## DOCUMENT EXTRACT
=======

From the minute we stepped onto Delhi soil it was new territory for us.Everything was different.Bangalore was already fading in my mind

After catching up with a few friends we boarded the Himachal tourism bus to our base camp.We met up two more guys who were going to the same camp but registering on 3rd may instead of our 4th may. This chance meeting made us change our batches from 4th may to 3rd on reaching Base camp.The trip was mostly uneventful with the highpoint of listening to songs of heart break. We went from wanting to murder the driver to slowly nodding off to the tunes of”Maine tumse pyaar jo kiya, maine tho hein zeher hi piya” etc etc.

On reaching base camp we explored the tiny town of Kasol.It was picturesque and peaceful. And as the guys had enough eye candy we all spent a pleasant time there.

Then with the customary YHAI send off we left to start on our trek.I think it was my first time riding on top of the bus. It was an awesome experience. We had unrestricted view of the surrounding nature with the underlying thrill of danger in the form of electric cables and rock overhangs.I was soaking everything in.Bangalore was far from my mind and my heart rejoiced.

What do I say about the next few days that would do justice to the whole experience?I can just describe the rollercoaster of emotions that we went through.

=======

## Stored items

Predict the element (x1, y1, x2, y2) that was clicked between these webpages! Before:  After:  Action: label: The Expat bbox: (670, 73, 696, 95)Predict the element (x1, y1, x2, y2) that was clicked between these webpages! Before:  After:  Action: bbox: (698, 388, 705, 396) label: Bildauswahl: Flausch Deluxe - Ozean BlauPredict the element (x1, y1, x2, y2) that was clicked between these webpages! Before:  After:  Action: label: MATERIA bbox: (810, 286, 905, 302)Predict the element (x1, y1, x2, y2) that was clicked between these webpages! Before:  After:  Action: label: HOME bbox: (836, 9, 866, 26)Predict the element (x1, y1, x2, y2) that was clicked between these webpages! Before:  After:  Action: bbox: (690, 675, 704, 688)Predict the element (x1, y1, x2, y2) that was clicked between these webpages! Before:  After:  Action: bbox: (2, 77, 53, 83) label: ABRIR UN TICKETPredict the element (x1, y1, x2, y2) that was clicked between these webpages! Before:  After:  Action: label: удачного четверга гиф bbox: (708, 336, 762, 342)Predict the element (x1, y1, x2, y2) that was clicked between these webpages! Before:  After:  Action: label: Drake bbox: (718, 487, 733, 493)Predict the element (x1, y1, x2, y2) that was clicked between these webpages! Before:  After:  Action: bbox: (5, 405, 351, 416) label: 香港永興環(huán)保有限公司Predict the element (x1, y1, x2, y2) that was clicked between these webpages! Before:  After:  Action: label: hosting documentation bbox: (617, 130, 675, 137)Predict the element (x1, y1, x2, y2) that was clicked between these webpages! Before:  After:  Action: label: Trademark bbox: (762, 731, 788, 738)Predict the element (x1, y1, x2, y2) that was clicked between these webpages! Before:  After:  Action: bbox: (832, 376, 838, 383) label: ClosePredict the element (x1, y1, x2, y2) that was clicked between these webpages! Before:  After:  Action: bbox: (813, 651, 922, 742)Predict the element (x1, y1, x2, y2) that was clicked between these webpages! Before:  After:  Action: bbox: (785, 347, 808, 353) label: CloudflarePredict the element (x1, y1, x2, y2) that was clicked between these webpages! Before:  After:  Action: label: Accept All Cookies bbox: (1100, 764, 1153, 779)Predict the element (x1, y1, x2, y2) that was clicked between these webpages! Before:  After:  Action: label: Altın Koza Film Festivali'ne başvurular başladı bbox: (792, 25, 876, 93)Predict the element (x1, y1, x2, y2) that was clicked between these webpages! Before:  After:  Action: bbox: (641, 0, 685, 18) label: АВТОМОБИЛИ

=======

## WORK ORDER
Please say which small town the group explored after reaching base camp, according to the trek account.

## RESULT
Kasol